#### [RECORDS TO PROCESS]
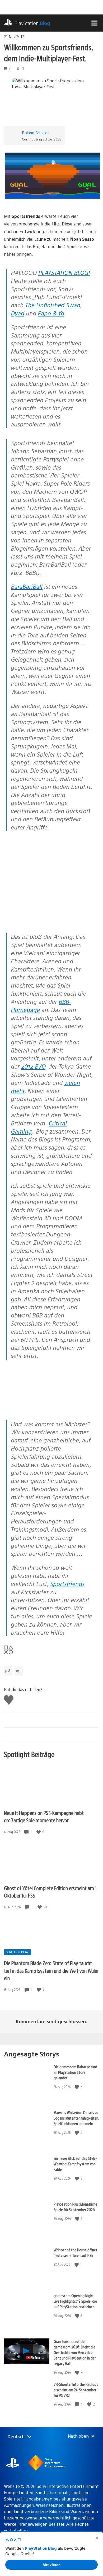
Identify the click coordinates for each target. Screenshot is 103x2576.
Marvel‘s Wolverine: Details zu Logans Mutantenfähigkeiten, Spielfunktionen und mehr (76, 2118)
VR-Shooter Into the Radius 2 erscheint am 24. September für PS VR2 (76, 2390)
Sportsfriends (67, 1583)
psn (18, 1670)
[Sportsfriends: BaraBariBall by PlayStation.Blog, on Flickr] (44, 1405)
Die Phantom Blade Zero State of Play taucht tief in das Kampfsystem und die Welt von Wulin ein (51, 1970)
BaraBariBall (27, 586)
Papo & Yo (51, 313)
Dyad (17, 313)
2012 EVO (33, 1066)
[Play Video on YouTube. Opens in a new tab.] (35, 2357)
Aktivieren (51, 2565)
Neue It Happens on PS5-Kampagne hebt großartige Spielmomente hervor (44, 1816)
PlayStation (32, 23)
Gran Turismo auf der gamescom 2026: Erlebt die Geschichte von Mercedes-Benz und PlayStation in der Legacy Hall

#### [TASK INSTRUCTIONS]
Your answer should consist of the lines above that hold the word "BaraBariBall", copied exactly.

#### [SOLUTION TO THIS PROBLEM]
[Sportsfriends: BaraBariBall by PlayStation.Blog, on Flickr] (44, 1405)
BaraBariBall (27, 586)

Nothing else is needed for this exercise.